Task statement
Begin at the line containing "Privacy Policy (1147, 1424)" in the data below and go on through the line containing "Blog Spot (1365, 116)", repeating each line exactly; include both ends and no other line.

Provided data
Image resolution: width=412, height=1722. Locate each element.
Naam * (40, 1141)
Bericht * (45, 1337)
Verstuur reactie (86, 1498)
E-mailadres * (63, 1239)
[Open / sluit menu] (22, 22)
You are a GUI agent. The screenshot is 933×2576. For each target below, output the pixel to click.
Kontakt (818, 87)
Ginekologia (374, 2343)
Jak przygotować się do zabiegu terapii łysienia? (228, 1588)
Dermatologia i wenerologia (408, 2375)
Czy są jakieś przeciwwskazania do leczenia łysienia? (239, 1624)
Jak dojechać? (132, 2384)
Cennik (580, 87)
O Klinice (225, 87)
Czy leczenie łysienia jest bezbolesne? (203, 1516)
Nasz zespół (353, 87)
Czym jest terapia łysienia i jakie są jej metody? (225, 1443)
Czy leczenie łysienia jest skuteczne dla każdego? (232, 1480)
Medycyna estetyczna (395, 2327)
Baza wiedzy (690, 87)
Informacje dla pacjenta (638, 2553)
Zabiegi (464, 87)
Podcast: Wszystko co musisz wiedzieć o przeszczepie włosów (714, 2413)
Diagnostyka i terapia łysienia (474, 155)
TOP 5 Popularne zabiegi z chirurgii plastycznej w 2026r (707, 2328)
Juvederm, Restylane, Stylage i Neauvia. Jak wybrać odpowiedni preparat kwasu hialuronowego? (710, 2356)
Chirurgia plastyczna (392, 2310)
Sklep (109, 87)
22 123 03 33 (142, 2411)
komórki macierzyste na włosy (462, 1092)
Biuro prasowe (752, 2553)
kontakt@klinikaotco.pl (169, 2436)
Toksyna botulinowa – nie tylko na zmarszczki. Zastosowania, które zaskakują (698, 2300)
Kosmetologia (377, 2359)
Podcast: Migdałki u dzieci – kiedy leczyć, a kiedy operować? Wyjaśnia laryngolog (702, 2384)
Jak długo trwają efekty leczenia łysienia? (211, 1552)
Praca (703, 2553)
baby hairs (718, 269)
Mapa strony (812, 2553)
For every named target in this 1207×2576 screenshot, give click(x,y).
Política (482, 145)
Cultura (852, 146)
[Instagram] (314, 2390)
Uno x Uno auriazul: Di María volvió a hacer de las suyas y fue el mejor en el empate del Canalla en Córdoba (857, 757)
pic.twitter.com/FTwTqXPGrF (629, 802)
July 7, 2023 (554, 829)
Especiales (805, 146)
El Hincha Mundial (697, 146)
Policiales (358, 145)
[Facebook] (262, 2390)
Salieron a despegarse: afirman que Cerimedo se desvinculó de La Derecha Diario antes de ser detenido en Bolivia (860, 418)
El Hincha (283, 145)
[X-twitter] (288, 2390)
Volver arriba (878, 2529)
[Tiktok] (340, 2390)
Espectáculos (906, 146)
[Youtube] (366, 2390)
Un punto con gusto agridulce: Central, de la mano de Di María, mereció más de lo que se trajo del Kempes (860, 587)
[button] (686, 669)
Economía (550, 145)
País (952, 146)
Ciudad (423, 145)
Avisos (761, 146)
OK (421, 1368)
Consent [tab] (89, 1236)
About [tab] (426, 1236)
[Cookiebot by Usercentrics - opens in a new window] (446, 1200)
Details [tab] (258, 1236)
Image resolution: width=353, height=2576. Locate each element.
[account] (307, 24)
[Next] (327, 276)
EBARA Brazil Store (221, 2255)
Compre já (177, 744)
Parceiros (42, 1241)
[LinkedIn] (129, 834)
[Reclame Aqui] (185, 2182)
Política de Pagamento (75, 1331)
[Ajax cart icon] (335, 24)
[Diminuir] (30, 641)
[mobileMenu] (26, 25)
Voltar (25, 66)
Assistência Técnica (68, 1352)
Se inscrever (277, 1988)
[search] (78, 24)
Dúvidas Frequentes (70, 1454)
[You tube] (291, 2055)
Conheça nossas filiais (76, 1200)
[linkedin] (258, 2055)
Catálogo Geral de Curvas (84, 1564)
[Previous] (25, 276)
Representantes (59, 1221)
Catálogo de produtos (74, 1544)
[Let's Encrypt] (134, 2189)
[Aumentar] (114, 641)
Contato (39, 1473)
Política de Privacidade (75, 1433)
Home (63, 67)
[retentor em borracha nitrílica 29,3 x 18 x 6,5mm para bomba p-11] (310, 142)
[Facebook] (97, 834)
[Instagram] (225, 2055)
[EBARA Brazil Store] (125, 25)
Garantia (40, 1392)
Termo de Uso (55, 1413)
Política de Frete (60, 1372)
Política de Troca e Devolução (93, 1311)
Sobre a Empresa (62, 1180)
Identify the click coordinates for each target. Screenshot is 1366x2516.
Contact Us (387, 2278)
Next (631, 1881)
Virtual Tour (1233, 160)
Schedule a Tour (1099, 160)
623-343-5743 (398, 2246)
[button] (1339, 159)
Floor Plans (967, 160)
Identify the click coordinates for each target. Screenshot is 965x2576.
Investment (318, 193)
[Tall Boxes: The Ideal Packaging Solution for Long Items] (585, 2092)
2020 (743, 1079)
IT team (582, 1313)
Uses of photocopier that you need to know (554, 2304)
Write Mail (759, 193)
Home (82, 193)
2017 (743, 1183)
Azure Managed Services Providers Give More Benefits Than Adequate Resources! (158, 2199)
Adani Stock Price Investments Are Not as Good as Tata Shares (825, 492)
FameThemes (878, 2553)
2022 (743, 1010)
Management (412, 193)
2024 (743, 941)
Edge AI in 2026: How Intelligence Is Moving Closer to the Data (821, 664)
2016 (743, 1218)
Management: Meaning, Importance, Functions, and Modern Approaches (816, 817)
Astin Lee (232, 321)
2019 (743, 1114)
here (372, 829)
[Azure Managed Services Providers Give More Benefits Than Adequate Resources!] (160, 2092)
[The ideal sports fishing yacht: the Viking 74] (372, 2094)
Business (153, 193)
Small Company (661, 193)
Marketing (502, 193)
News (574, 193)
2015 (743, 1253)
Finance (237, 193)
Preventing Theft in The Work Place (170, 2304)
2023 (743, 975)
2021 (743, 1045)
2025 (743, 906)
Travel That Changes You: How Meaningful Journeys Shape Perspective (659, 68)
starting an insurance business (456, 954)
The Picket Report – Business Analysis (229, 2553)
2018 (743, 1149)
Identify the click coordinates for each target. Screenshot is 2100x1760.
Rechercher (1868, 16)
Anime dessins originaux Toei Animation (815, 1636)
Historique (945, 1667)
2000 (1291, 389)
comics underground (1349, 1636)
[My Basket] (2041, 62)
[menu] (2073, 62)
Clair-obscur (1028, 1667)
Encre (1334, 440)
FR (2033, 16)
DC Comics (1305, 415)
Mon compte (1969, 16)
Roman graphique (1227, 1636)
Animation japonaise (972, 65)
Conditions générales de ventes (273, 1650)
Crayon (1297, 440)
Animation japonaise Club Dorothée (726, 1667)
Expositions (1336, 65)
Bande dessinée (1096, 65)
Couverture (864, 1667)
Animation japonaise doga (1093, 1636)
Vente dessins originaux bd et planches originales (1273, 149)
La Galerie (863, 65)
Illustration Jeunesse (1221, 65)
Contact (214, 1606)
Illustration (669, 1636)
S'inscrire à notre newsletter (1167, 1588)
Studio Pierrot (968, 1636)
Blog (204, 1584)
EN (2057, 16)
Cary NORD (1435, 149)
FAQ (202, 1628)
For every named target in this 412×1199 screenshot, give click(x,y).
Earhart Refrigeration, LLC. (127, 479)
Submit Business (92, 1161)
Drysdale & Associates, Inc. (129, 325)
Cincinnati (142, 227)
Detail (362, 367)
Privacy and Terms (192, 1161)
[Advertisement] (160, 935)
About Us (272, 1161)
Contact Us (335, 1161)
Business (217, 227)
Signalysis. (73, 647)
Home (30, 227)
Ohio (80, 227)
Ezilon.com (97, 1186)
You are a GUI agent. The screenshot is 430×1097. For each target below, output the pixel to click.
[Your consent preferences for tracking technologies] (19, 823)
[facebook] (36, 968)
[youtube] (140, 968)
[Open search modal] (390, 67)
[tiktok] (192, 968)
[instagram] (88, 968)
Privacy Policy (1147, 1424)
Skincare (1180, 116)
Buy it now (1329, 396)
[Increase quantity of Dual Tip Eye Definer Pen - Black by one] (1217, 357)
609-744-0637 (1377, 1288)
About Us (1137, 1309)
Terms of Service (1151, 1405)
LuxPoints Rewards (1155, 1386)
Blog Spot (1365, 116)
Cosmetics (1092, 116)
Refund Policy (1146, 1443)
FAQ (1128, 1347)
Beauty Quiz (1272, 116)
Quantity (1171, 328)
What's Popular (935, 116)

Answer for the task
Privacy Policy (1147, 1424)
Skincare (1180, 116)
Buy it now (1329, 396)
[Increase quantity of Dual Tip Eye Definer Pen - Black by one] (1217, 357)
609-744-0637 (1377, 1288)
About Us (1137, 1309)
Terms of Service (1151, 1405)
LuxPoints Rewards (1155, 1386)
Blog Spot (1365, 116)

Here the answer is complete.